(Excerpts from a dataset)
+===+
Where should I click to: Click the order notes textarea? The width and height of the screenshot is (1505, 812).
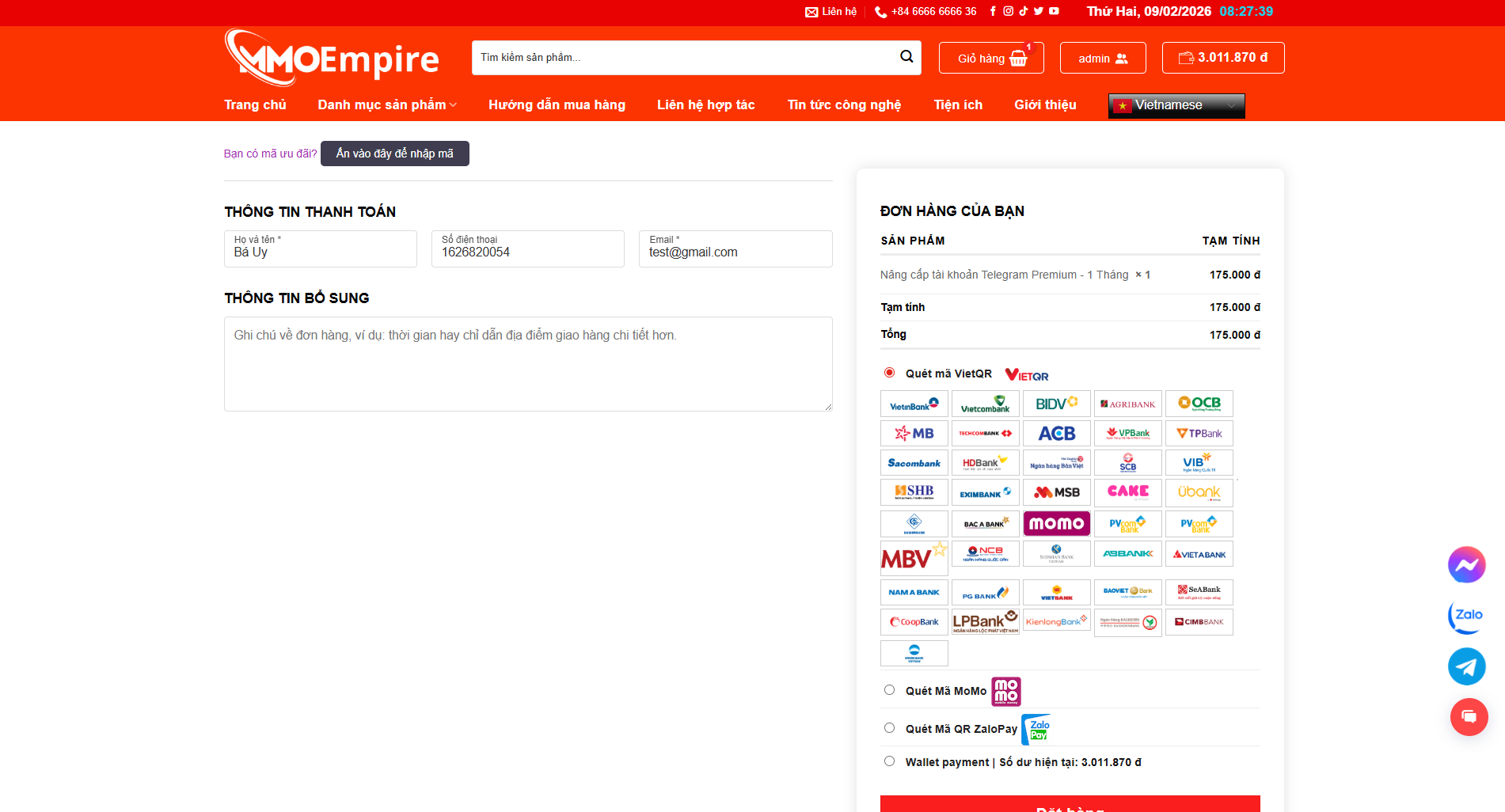528,364
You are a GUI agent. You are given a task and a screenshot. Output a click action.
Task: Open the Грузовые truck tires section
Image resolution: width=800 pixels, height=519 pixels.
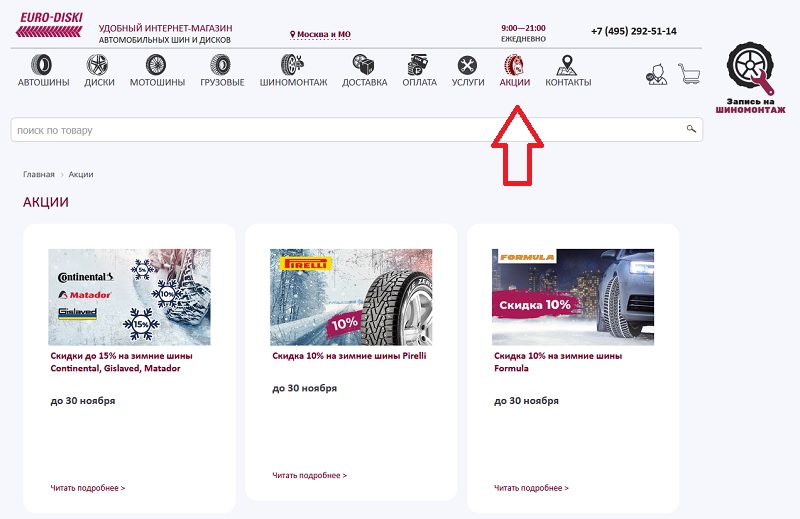[221, 71]
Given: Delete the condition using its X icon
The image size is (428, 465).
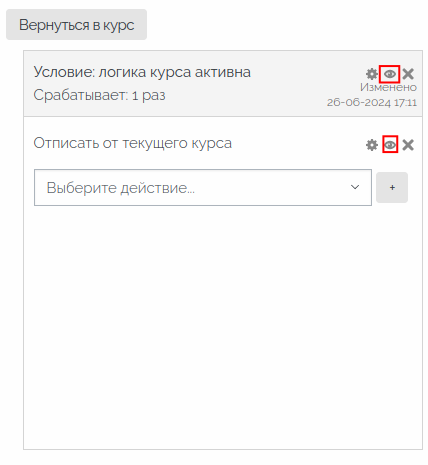Looking at the screenshot, I should [x=408, y=74].
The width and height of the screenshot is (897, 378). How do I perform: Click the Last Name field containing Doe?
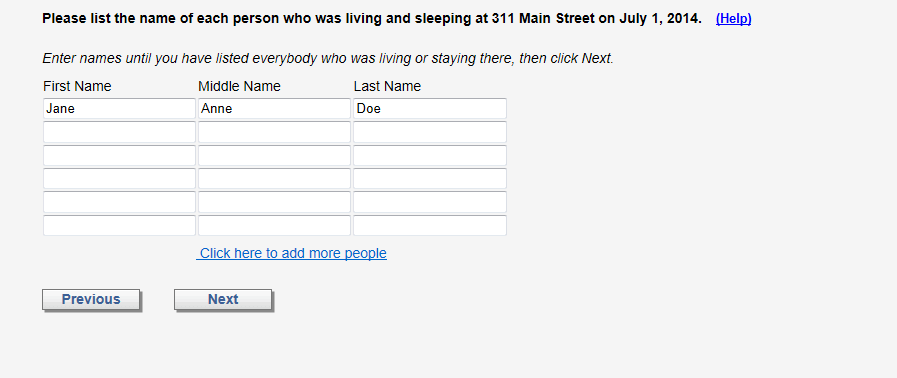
+===+
> [Exercise prompt] Each entry should be transcribed exactly as given, with pictures omitted.

> [Solution for this exercise]
Where should I click to: Click the order notes textarea? The width and height of the screenshot is (1505, 812).
528,364
You are a GUI agent. You are given a task and a screenshot. Output a click action.
Task: Open the Грузовые truck tires section
Image resolution: width=800 pixels, height=519 pixels.
[221, 71]
Given: Delete the condition using its X icon
The image size is (428, 465).
Looking at the screenshot, I should [x=408, y=74].
The width and height of the screenshot is (897, 378). How do I perform: Click the Last Name field containing Doe?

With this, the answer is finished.